#### [DIRECTIVE]
Copy the listing below line for line, keeping every character unchanged.

#### [Collected data entries]
====================
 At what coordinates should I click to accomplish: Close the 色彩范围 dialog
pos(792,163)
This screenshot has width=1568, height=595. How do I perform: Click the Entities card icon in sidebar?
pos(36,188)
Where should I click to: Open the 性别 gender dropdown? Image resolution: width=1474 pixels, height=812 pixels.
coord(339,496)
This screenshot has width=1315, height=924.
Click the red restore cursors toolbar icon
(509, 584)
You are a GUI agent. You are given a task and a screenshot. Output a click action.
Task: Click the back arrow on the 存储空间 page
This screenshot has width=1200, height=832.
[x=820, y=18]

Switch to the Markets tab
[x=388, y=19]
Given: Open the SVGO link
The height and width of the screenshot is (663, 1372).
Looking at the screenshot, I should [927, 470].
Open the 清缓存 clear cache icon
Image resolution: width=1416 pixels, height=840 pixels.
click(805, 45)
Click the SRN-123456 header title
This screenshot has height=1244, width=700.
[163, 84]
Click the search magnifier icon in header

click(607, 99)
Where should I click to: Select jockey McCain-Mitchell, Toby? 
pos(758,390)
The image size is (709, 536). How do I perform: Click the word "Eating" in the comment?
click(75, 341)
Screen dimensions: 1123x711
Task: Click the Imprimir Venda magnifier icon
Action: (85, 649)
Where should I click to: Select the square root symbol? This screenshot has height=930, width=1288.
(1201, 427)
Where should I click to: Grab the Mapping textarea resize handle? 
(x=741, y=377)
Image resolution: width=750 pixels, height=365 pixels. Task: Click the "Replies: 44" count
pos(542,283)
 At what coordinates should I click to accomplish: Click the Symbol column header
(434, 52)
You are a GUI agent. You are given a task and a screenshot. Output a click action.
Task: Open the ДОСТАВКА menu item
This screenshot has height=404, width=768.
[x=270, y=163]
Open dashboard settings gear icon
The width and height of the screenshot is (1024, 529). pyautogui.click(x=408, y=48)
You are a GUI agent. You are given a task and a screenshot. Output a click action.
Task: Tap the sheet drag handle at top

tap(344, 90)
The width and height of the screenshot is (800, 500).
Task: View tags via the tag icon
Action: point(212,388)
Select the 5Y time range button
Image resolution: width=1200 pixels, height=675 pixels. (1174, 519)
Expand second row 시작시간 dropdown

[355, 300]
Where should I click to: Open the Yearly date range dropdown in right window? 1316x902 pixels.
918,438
====================
#### [FINAL ANSWER]
 At what coordinates should I click to accomplish: Close the 色彩范围 dialog
pos(792,163)
This screenshot has width=1568, height=595. How do I perform: Click the Entities card icon in sidebar?
pos(36,188)
Where should I click to: Open the 性别 gender dropdown? Image resolution: width=1474 pixels, height=812 pixels.
coord(339,496)
This screenshot has width=1315, height=924.
Click the red restore cursors toolbar icon
(509, 584)
You are a GUI agent. You are given a task and a screenshot. Output a click action.
Task: Click the back arrow on the 存储空间 page
This screenshot has width=1200, height=832.
[x=820, y=18]

Switch to the Markets tab
[x=388, y=19]
Given: Open the SVGO link
The height and width of the screenshot is (663, 1372).
Looking at the screenshot, I should [927, 470].
Open the 清缓存 clear cache icon
Image resolution: width=1416 pixels, height=840 pixels.
click(805, 45)
Click the SRN-123456 header title
This screenshot has height=1244, width=700.
[163, 84]
Click the search magnifier icon in header

click(607, 99)
Where should I click to: Select jockey McCain-Mitchell, Toby? 
pos(758,390)
The image size is (709, 536). How do I perform: Click the word "Eating" in the comment?
click(75, 341)
Screen dimensions: 1123x711
Task: Click the Imprimir Venda magnifier icon
Action: (85, 649)
Where should I click to: Select the square root symbol? This screenshot has height=930, width=1288.
(1201, 427)
Where should I click to: Grab the Mapping textarea resize handle? 
(x=741, y=377)
Image resolution: width=750 pixels, height=365 pixels. Task: Click the "Replies: 44" count
pos(542,283)
 At what coordinates should I click to accomplish: Click the Symbol column header
(434, 52)
You are a GUI agent. You are given a task and a screenshot. Output a click action.
Task: Open the ДОСТАВКА menu item
This screenshot has height=404, width=768.
[x=270, y=163]
Open dashboard settings gear icon
The width and height of the screenshot is (1024, 529). pyautogui.click(x=408, y=48)
You are a GUI agent. You are given a task and a screenshot. Output a click action.
Task: Tap the sheet drag handle at top

tap(344, 90)
The width and height of the screenshot is (800, 500).
Task: View tags via the tag icon
Action: point(212,388)
Select the 5Y time range button
Image resolution: width=1200 pixels, height=675 pixels. (1174, 519)
Expand second row 시작시간 dropdown

[355, 300]
Where should I click to: Open the Yearly date range dropdown in right window? 1316x902 pixels.
918,438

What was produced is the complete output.